I have been receiving many questions about BlockFi, the platform that allows you to borrow against your crypto, and also to generate interest on crypto that you hold with them. I have been using both features on BlockFi for three months and will share what I have learned.

Disclaimer: If you are philosophically or practically opposed to entrusting others with your keys, then BlockFi is not for you. Using BlockFi requires trusting the company to hold your keys. I discuss security further below.

About Me: I am located in the US. I am comfortable with computers but have no coding knowledge or anything of the sort. I have a good grasp of business finance and personal finance but nothing fancy. I have no ideological commitments vis-à-vis cryptocurrency other than “it has to work.”

What is BlockFi?

BlockFi is a for-profit company headquartered in New York City that serves customers in all 50 US states. The company also has international operations.

BlockFi began in 2018 by offering crypto owners the ability to borrow dollars against their crypto. Borrowers can use the loan proceeds as they please, whether it be to purchase more BTC, cover living expenses, or buy a farm. Users can now borrow against ETH, LTC, and PAXG too, as well as receive the loan as GUSD, PAX, or USDC. Current interest rates range from 4.5% — 9.75%.

BlockFi later added “Interest Accounts,” where users can lend BTC and other crypto (ETH, LTC, LINK, PAXG, USDC, BUSD, PAX, GUSD) to BlockFi and earn interest — like a high-yield savings account for crypto. Current interest rates range from 3.0% — 9.3%. (Starting 4/1/2021, rates on BTC and ETH will change.)

More recently, BlockFi has added an exchange where crypto can be bought and sold. Additionally, the company will soon release the Bitcoin Rewards Credit Card, which will work like an ordinary credit card except that will provide 1.5% bitcoin rewards on all purchases. So psyched!

How do loans work?

Concept: You provide BlockFi with crypto as collateral and receive dollars (or dollar stablecoins) in return. You pay monthly interest, in dollars, to service the loan.

Step 1: Choose your loan amount. The minimum loan amount is $25,000.

Step 2: Choose your Loan-To-Value (LTV) Ratio.

The LTV is simply the ratio of the value of the loan against the value of the collateral. For BTC, BlockFi allows users to select an LTV of 35% or 50%.

Let’s say I want to borrow $25,000, using my BTC as collateral. If I select an LTV of 50%, that means my loan of $25,000 will be 50% of the value of the collateral. Therefore, I must provide $50,000 worth of BTC as collateral. ($25,000 / 50% = $50,000).

Alternatively, let’s say I select 35%. That would require me to provide $71,429 worth of BTC as collateral. ($25,000 / 35% = $71,429).
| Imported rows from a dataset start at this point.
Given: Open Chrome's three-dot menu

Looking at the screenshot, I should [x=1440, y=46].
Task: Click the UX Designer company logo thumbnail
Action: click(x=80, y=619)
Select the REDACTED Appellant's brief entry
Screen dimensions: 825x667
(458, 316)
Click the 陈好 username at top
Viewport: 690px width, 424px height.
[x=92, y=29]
Choosing the appropriate LTV is very important because it determines:

  1. The amount of collateral you must provide. Your collateral will be held by BlockFi and effectively locked up. (No, you cannot use the collateral to also generate interest in an Interest Account.)
  2. Your interest rate and resulting monthly payment. Higher LTVs are riskier to the lender, so the interest rate is higher: 50% LTV = 7.90% interest rate (APR) at time of writing. 35% LTV = 9.75%.
  3. The risk of defaulting on your loan. BlockFi uses a three-tier risk management system if the value of your collateral drops:

Tier 1: If the value of your collateral declines to the point where your LTV is 65%, you would receive a warning from BlockFi that your loan is approaching “margin.”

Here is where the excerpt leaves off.